INFORMATION PROVIDED: Begin

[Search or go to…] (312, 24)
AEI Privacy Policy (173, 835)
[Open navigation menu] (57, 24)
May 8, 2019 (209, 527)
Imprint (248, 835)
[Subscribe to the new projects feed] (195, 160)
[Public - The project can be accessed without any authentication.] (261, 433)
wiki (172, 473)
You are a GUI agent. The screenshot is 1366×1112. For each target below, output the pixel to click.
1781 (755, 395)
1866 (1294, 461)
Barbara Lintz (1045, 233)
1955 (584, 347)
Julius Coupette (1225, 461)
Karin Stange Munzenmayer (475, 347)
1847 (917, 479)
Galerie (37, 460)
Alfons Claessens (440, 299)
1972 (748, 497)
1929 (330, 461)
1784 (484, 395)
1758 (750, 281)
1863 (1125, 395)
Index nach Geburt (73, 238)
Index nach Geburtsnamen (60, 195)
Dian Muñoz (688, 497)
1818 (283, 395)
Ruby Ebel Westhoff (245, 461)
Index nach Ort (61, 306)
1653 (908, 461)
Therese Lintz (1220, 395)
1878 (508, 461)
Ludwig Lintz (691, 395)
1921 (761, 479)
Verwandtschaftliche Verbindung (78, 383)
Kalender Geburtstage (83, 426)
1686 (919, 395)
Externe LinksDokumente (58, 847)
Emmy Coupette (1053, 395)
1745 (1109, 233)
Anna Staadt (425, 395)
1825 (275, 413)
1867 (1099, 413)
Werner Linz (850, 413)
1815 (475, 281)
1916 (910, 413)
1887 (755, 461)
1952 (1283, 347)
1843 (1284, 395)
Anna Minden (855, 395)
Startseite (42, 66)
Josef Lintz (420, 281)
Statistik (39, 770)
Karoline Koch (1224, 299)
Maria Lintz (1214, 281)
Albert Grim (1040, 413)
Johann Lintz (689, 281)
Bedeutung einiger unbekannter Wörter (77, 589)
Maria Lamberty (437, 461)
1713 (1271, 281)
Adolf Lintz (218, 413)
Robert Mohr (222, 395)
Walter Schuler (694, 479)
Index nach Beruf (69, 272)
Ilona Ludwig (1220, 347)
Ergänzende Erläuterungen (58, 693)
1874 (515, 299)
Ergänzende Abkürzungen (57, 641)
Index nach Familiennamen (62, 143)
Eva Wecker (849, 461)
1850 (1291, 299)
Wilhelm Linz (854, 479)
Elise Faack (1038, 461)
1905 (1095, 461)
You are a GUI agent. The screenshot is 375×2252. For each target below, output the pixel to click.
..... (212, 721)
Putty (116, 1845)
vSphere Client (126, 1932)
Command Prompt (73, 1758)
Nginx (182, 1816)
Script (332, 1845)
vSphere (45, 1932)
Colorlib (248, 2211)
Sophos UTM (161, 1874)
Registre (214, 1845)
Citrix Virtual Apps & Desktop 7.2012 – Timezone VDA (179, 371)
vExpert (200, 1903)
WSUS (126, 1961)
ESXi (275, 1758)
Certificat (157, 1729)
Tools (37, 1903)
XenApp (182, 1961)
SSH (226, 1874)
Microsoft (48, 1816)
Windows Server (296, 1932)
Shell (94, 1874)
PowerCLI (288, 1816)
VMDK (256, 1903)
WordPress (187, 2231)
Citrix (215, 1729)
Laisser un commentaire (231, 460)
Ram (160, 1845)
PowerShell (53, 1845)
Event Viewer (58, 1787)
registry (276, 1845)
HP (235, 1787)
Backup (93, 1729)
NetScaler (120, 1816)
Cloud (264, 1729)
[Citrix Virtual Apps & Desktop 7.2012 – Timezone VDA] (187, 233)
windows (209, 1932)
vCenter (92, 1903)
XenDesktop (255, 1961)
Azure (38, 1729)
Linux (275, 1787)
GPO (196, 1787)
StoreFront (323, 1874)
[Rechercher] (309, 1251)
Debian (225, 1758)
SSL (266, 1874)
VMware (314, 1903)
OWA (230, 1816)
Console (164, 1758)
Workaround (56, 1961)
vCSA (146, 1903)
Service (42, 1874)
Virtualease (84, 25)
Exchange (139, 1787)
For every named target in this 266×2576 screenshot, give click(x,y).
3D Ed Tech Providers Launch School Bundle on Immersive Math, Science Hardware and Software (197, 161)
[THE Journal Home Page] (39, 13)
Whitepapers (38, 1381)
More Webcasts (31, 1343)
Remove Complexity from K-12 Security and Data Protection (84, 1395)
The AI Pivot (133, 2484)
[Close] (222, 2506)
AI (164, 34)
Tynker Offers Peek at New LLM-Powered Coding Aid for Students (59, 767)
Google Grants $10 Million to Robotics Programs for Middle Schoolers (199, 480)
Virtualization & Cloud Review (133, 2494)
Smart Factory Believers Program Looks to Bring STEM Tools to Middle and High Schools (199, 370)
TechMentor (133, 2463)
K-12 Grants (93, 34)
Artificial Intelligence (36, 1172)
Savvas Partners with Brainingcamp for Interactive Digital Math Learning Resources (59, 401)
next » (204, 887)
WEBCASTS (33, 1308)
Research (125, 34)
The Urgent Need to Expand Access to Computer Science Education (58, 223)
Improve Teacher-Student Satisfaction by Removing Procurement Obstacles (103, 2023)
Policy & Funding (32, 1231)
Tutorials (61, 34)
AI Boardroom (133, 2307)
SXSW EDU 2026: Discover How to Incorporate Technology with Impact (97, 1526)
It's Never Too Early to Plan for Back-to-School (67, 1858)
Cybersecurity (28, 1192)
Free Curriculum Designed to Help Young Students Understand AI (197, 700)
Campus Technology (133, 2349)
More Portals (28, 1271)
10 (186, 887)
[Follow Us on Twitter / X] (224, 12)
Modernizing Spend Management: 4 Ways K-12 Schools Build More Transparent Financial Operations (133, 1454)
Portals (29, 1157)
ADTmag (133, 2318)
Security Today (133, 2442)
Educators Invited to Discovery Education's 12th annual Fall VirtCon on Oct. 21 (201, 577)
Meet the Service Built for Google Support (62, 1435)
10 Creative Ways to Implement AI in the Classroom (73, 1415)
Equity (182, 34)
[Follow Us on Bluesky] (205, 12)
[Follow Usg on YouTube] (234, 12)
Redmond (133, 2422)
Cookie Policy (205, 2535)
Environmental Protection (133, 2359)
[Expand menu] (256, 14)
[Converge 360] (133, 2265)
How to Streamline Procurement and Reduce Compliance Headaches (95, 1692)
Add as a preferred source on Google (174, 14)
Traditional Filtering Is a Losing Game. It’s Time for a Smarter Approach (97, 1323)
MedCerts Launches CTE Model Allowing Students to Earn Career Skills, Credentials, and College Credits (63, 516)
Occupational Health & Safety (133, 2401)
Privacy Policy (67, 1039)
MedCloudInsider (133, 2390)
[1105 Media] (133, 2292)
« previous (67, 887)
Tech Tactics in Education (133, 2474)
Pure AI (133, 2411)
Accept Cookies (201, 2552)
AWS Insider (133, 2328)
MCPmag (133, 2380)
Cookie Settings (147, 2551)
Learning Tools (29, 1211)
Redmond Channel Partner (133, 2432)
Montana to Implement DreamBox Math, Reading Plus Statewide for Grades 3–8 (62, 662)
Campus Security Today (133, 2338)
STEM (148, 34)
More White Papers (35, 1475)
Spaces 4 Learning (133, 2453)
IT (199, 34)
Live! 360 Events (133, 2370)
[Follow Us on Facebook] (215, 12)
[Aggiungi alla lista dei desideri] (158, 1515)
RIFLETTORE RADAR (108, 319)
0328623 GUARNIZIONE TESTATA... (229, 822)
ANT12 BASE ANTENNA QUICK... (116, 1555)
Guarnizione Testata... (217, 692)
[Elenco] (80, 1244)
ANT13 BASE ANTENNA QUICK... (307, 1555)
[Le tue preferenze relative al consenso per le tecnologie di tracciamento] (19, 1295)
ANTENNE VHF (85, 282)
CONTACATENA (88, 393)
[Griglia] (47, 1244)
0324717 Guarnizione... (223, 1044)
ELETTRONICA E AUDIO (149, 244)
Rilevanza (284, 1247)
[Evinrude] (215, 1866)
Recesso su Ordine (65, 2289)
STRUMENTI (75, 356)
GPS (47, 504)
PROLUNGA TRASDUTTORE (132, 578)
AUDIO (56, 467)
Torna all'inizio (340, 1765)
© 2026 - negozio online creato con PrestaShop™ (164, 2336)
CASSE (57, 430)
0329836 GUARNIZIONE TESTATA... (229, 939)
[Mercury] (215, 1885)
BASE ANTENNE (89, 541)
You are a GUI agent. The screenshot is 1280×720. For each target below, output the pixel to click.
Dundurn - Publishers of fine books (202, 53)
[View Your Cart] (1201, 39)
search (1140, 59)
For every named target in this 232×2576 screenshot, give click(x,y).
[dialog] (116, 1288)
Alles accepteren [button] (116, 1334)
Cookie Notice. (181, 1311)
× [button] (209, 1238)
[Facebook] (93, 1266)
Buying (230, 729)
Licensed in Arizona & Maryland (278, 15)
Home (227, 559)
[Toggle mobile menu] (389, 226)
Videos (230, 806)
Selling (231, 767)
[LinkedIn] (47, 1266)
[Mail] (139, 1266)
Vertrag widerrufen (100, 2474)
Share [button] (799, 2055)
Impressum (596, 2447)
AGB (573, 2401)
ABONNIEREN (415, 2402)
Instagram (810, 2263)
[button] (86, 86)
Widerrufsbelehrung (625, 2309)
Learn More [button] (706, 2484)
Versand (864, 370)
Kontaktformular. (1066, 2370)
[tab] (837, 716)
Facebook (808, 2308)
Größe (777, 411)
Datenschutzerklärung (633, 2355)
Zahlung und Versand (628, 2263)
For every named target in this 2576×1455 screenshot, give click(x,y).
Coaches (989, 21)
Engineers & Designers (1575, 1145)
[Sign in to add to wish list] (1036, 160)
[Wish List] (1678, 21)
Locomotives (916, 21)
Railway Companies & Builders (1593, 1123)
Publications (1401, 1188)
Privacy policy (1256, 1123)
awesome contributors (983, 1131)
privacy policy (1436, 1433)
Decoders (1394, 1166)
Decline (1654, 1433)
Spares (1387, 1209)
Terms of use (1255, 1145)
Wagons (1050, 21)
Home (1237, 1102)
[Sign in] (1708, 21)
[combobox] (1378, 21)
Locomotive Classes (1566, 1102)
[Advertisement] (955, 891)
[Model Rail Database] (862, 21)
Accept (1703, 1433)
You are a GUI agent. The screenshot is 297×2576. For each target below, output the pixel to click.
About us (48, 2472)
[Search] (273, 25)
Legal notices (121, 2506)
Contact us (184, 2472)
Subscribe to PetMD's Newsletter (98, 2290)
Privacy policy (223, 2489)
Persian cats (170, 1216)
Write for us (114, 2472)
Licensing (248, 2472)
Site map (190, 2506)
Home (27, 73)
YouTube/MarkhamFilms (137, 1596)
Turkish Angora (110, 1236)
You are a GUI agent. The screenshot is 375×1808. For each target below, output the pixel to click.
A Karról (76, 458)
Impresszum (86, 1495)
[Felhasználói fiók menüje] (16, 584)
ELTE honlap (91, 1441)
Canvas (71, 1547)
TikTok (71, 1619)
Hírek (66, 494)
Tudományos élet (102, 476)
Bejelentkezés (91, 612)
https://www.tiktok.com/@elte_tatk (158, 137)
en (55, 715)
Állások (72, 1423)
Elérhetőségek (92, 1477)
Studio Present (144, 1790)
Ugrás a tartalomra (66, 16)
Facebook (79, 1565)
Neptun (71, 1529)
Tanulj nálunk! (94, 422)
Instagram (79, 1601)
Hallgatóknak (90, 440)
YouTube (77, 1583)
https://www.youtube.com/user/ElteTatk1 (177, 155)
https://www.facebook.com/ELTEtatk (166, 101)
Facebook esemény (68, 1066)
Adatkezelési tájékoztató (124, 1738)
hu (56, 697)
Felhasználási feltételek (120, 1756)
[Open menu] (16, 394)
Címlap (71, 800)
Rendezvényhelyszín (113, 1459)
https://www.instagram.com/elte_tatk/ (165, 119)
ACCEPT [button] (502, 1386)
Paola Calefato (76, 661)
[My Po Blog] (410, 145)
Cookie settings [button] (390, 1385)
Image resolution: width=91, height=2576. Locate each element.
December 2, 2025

INFORMATION PROVIDED: End

Copy all lines of the records that have the string "nach" in them.

Index nach Geburt (73, 238)
Index nach Geburtsnamen (60, 195)
Index nach Ort (61, 306)
Index nach Beruf (69, 272)
Index nach Familiennamen (62, 143)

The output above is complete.